Just a few days after the crash, a federal flight controller told a Nashua, N.H., newspaper that an F-16 was "in hot pursuit" of the hijacked United jet, following so closely that it made 360-degree turns to stay in range. "He must have seen the whole thing," an unnamed aviation official said.
No one would argue that two months after Flight 93 tumbled into a Pennsylvania hillside killing all 44 aboard that there is more that we don't know about what happened in the flight's final minutes than we do know.
We don't even know for sure where the four hijackers were going.
Based on the plane's general course, the conventional wisdom is that Flight 93 was headed toward Washington and a strike on the White House or the Capitol. But last month, the widely respected Times of London, quoting U.S. intelligence sources and noting the plane's low altitude and erratic course, suggested the real target might have been one of the state's nuclear power plants. At 500 mph, the Three Mile Island plant, near Harrisburg, was about than 10 or 15 minutes away.
Whether it was hero passengers or an F-16 fighter pilot who wanted the hijacked jetliner to come down away from a populated area, they did an amazing job in picking Shanksville.
The nearest sizable town, Somerset, is 10 miles away on winding back-country roads - where a visitor encountered as many dead raccoons as vehicles. Nestled along a creekbed in the rolling Allegheny foothills, Shanksville is a small cluster of red-brick homes and flag-draped front porches.
The only commercial enterprise, a convenience store called Ida's, also rents videos and has the only ATM for miles around.
What happened here on Sept. 11 is already the stuff of American legend - especially the battle cry of passenger Todd Beamer, whose overheard command of "Let's Roll" is on bumper stickers and has even been adopted by President Bush.
Four Middle Eastern hijackers sought to carry out their plan even though the mostly empty plane, bound from Newark, N.J., to San Francisco, had left the airport 42 minutes late because of mechanical problems.
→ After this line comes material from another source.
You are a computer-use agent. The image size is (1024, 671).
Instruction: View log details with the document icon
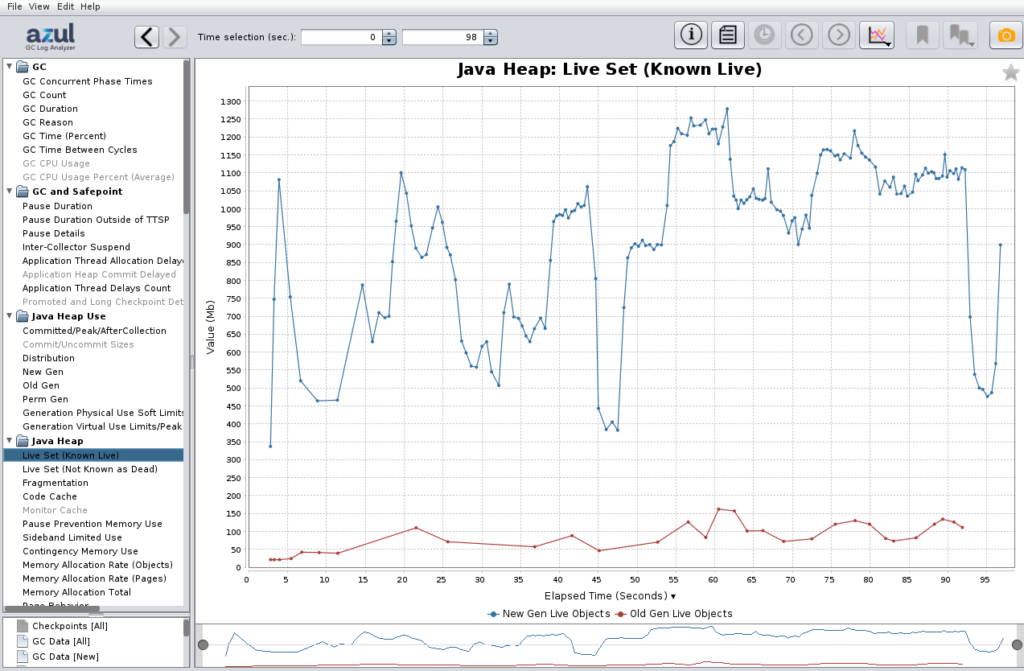[727, 34]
The delay meant that passengers - who phoned family members and operators on their cell phones - learned of the suicide attacks on the World Trade Center and Pentagon and knew that their only option was to fight the hijackers for control of the plane.
The almost irrefutable evidence is that a group of burly and heroic male passengers - including Beamer, Mark Bingham, Jeremy Glick, Tom Burnett, and Lou Nacke - did just that. In the only piece of information from the cockpit voice recorder that has filtered into news reports, anonymous sources told USA Today last month that there is evidence of a struggle toward the end of the doomed flight.
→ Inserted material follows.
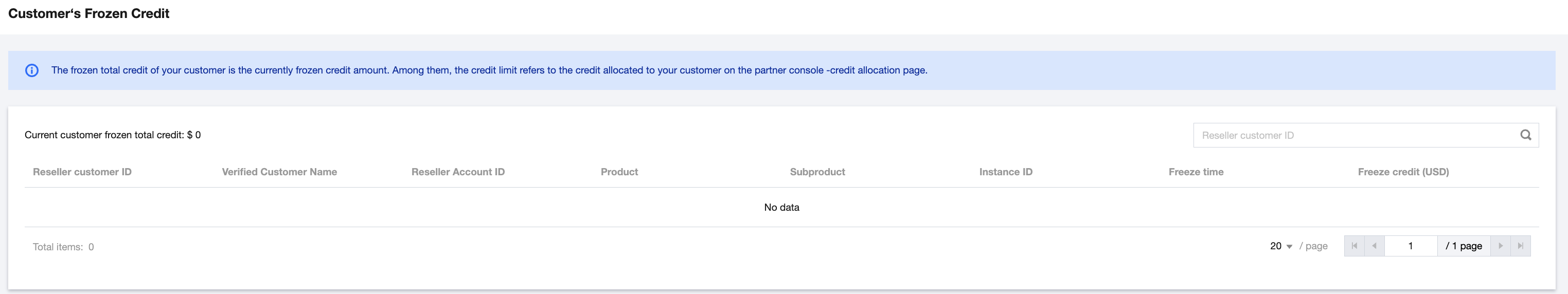
Task: Click the Verified Customer Name column header
Action: point(279,172)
But the cell phone calls from the passengers all stopped about 9:58 a.m. - roughly the same time that the caller to 911 in Westmoreland County stated there had been an explosion.
The plane didn't come down until 10:06 - leaving an 8-minute gap of unaccounted for air time, and thus a great mystery.
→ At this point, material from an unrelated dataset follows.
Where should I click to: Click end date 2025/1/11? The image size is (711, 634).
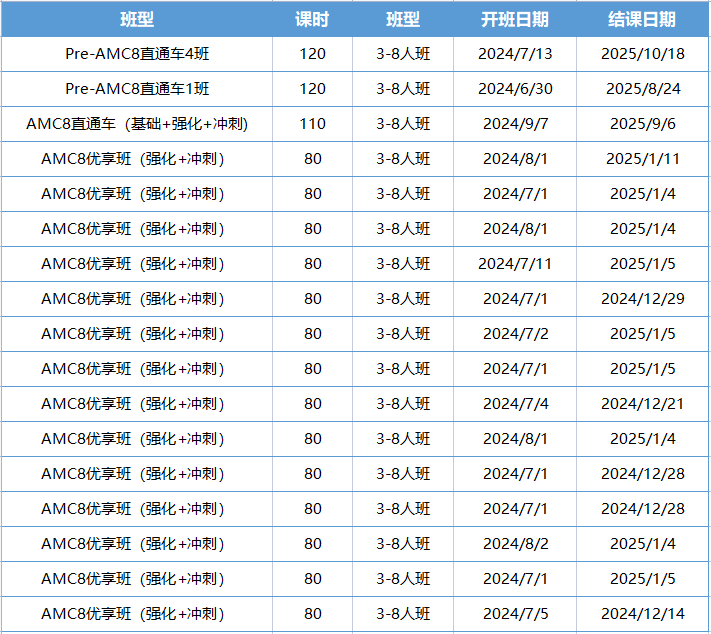pyautogui.click(x=643, y=159)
The commonly accepted view, that a chaotic cockpit struggle caused the downing, is certainly a plausible explanation for the crash - but it doesn't address the issue of how.
Who was at the controls for those final eight minutes? Would a hijacker deliberately crash the plane during such a battle? What rudders or other controls could have been set off, either in a scuffle or by accident, that could cause the highly automated jet to crash?
Many of the answers - if not all - should be contained on the black boxes recovered shortly after the crash. Without that data, however, a number of aviation experts contacted by the Daily News were reluctant to speculate.
"Those are the things that would answer those questions - without those I don't know how to answer," said Carl Vogt, a former chairman of the National Transportation Safety Board and now a Washington attorney.
When Flight 93 came down, the eyewitnesses seem to agree on a few basic facts - that the Boeing 757 was headed south or southeast very fast, that it was flying erratically or banking from side to side, that its right wing dipped steeply down and that the jetliner came down at close to a 90-degree angle. A number of people quoted right after the crash said there were strange noises, that the engine seemed to race but then went eerily silent as the plane plummeted.
The plane seemed to be fully, or largely, intact. "I didn't see no smoke, nothing," said Nevin Lambert, an elderly farmer who witnessed the crash from his side yard less than a half-mile away.
Lambert also said he also later found a couple of pieces of debris, one a piece of metal, less than 12 inches across, with some insulation attached. To those who are debating the causes of the crash, the debris is particularly significant because heavier farflung debris would suggest that something happened to cause the plane to break up before it hit the ground.
Authorities also sought to explain why a number of residents saw a small, unmarked jet circling over the crash site shortly after. Workers at a marina saw it, and so did Kathy Blades, who was in her small summer cottage about a quarter-mile from the impact site.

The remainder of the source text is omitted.